The choicest quotations from the works of such established writers

as "Aunt Charlotte" of Forget-Me-Not and "Doctor Cupid", the

heart-expert of Home Chat, expended themselves fruitlessly on

Reggie. As far as Albert could ascertain--and he was one of those

boys who ascertain practically everything within a radius of

miles--Reggie positively avoided Maud's society.

And this after reading "Doctor Cupid's" invaluable tip about

"Seeking her company on all occasions" and the dictum of "Aunt

Charlotte" to the effect that "Many a wooer has won his lady by

being persistent"--Albert spelled it "persistuent" but the effect

is the same--"and rendering himself indispensable by constant

little attentions". So far from rendering himself indispensable to

Maud by constant little attentions, Reggie, to the disgust of his

backer and supporter, seemed to spend most of his time with Alice

Faraday. On three separate occasions had Albert been revolted by

the sight of his protege in close association with the Faraday

girl--once in a boat on the lake and twice in his grey car. It was

enough to break a boy's heart; and it completely spoiled Albert's

appetite--a phenomenon attributed, I am glad to say, in the

Servants' Hall to reaction from recent excesses. The moment when

Keggs, the butler, called him a greedy little pig and hoped it

would be a lesson to him not to stuff himself at all hours with

stolen cakes was a bitter moment for Albert.

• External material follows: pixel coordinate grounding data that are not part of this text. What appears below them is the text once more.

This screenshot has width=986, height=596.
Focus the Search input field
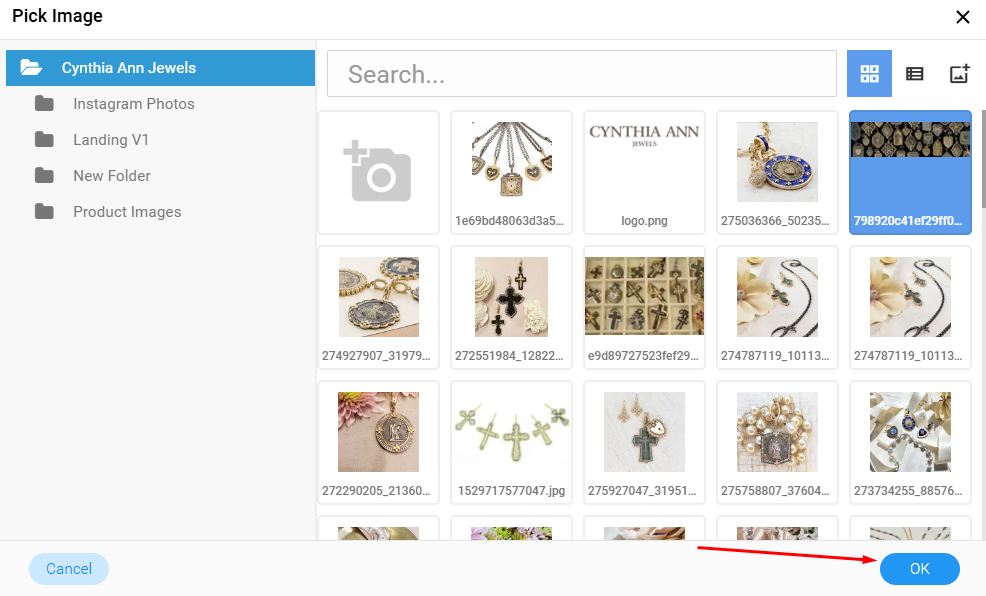[x=582, y=74]
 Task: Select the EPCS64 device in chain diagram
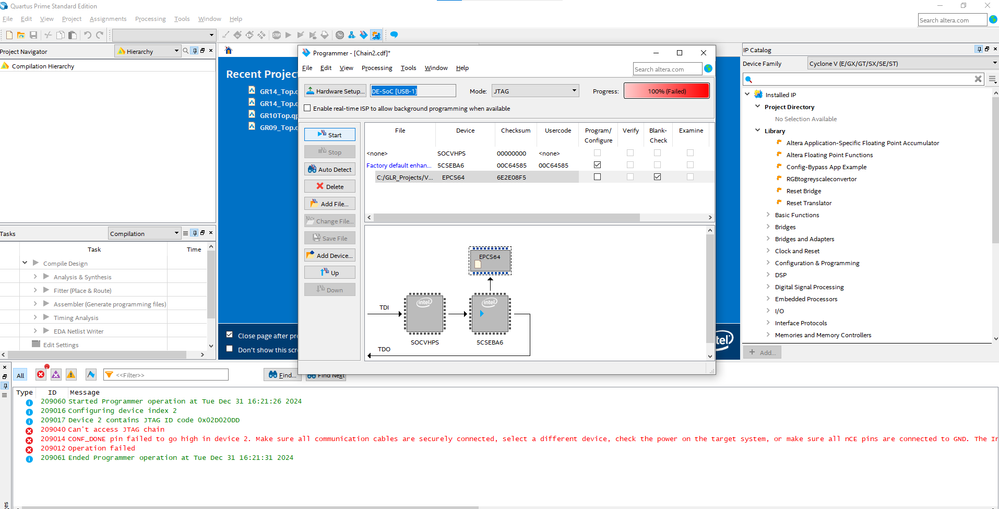coord(489,262)
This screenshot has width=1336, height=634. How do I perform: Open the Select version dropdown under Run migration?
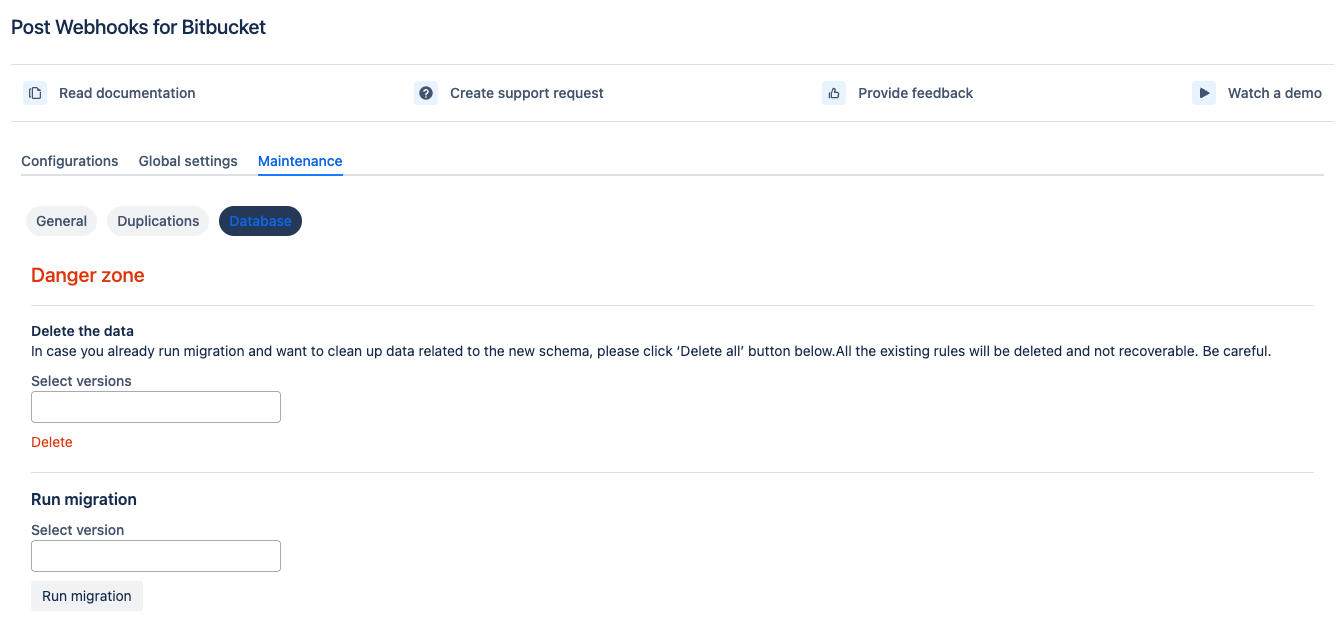[x=156, y=556]
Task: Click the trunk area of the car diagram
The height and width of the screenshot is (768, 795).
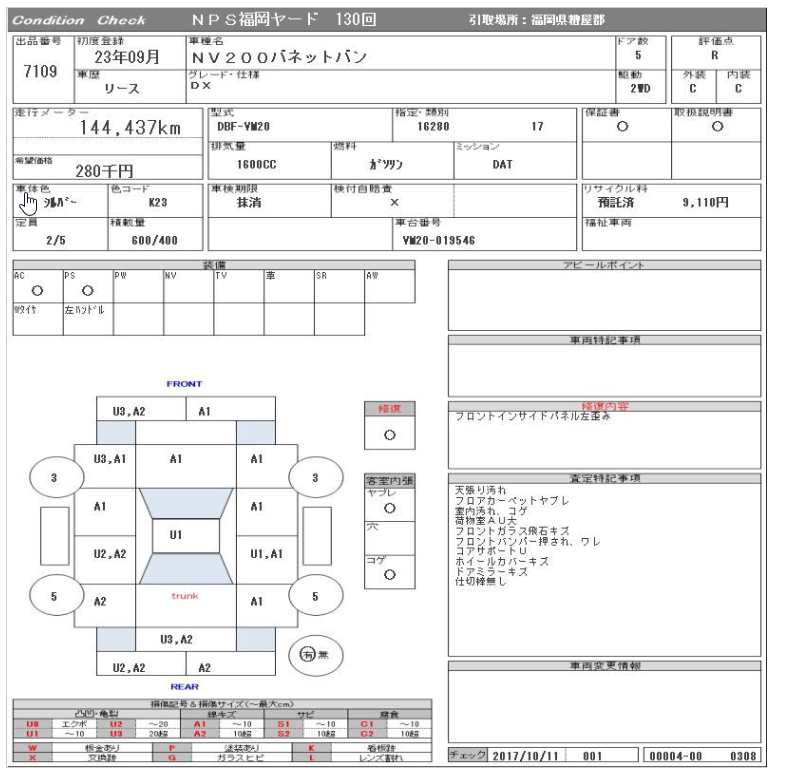Action: click(185, 596)
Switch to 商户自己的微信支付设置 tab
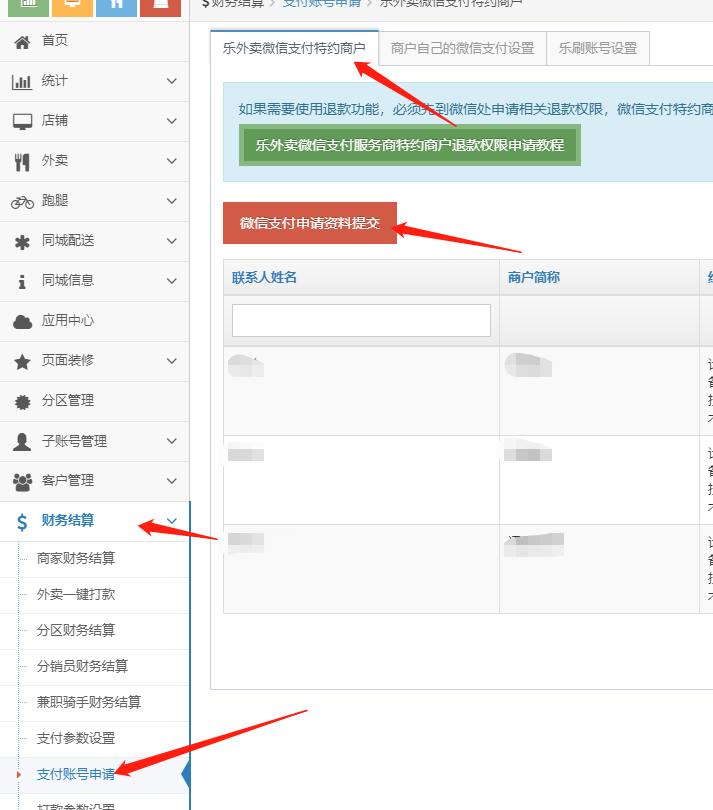Image resolution: width=713 pixels, height=810 pixels. click(x=462, y=48)
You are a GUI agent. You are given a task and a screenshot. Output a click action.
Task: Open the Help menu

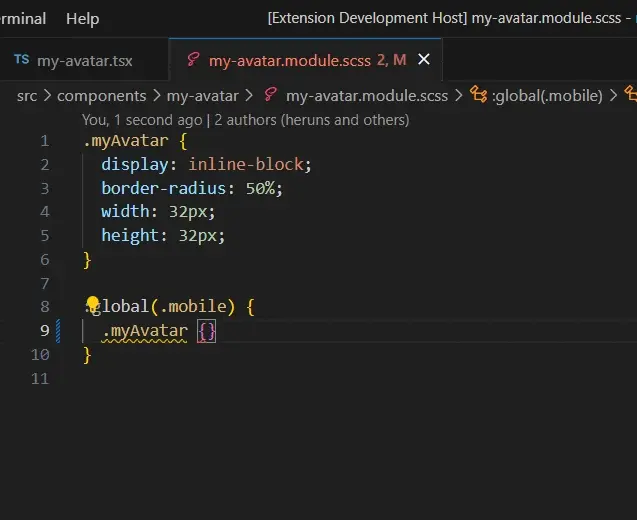(x=82, y=18)
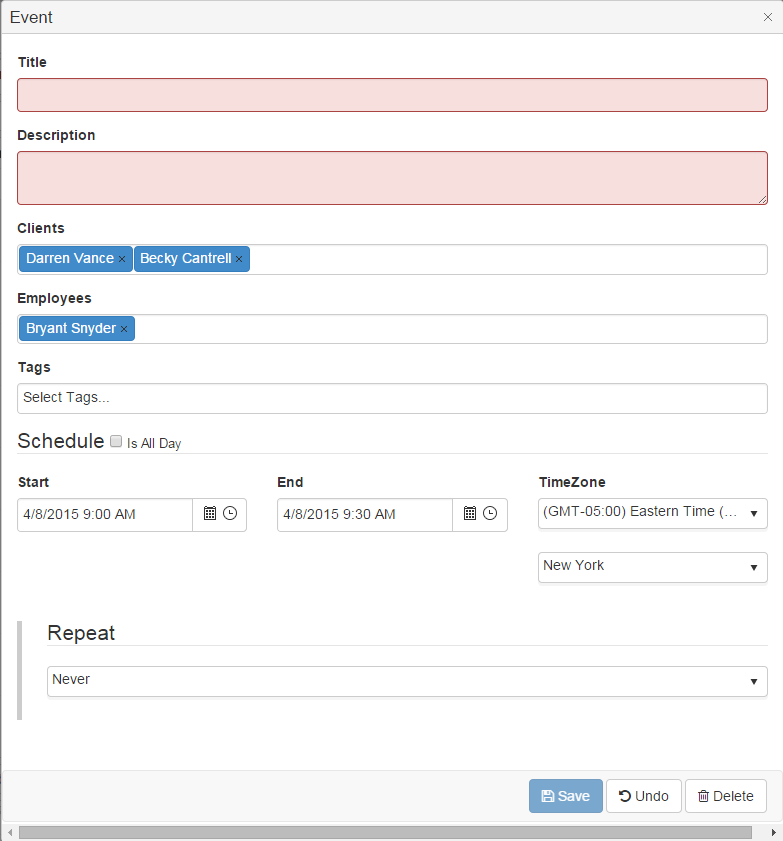Expand the Repeat Never dropdown
Screen dimensions: 783x841
[407, 681]
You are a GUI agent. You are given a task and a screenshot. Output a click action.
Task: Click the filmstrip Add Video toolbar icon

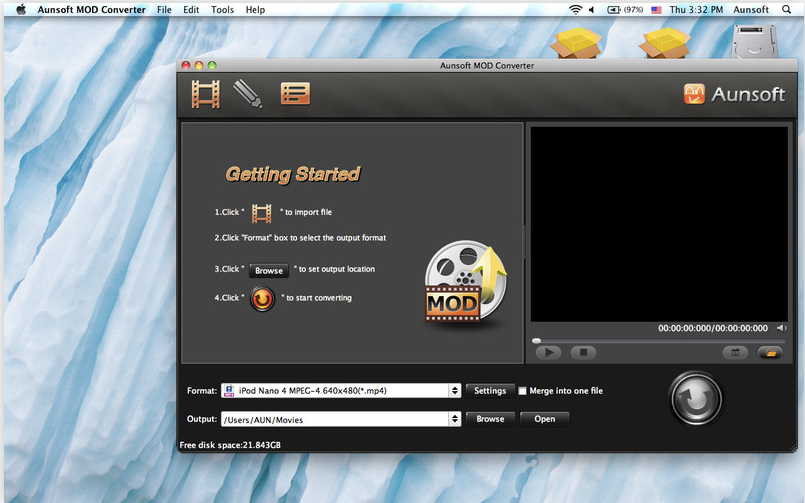206,94
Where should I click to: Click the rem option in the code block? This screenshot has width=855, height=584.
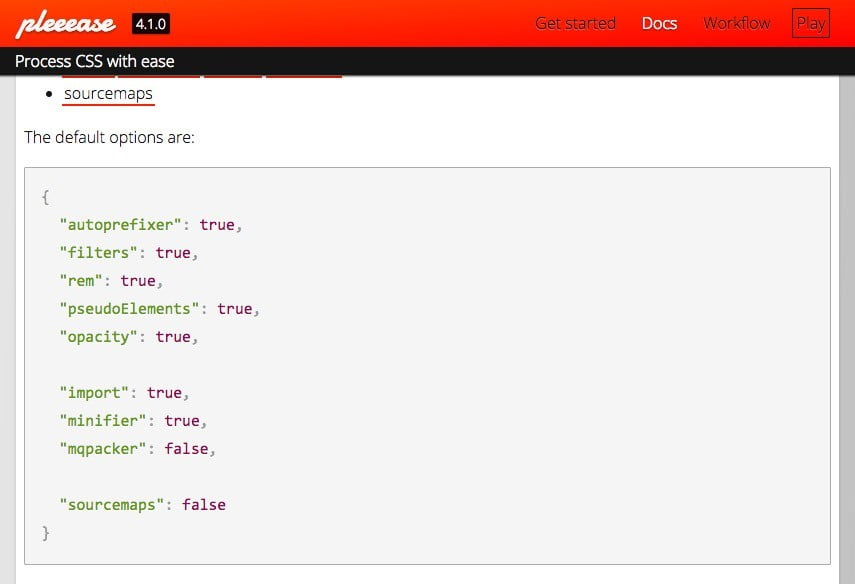tap(80, 280)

It is a relief to turn from the contemplation of these tortured

souls to the pleasanter picture presented by Lord Marshmoreton.

Here, undeniably, we have a man without a secret sorrow, a man at

peace with this best of all possible worlds. Since his visit to

George a second youth seems to have come upon Lord Marshmoreton. He

works in his rose-garden with a new vim, whistling or even singing

to himself stray gay snatches of melodies popular in the 'eighties.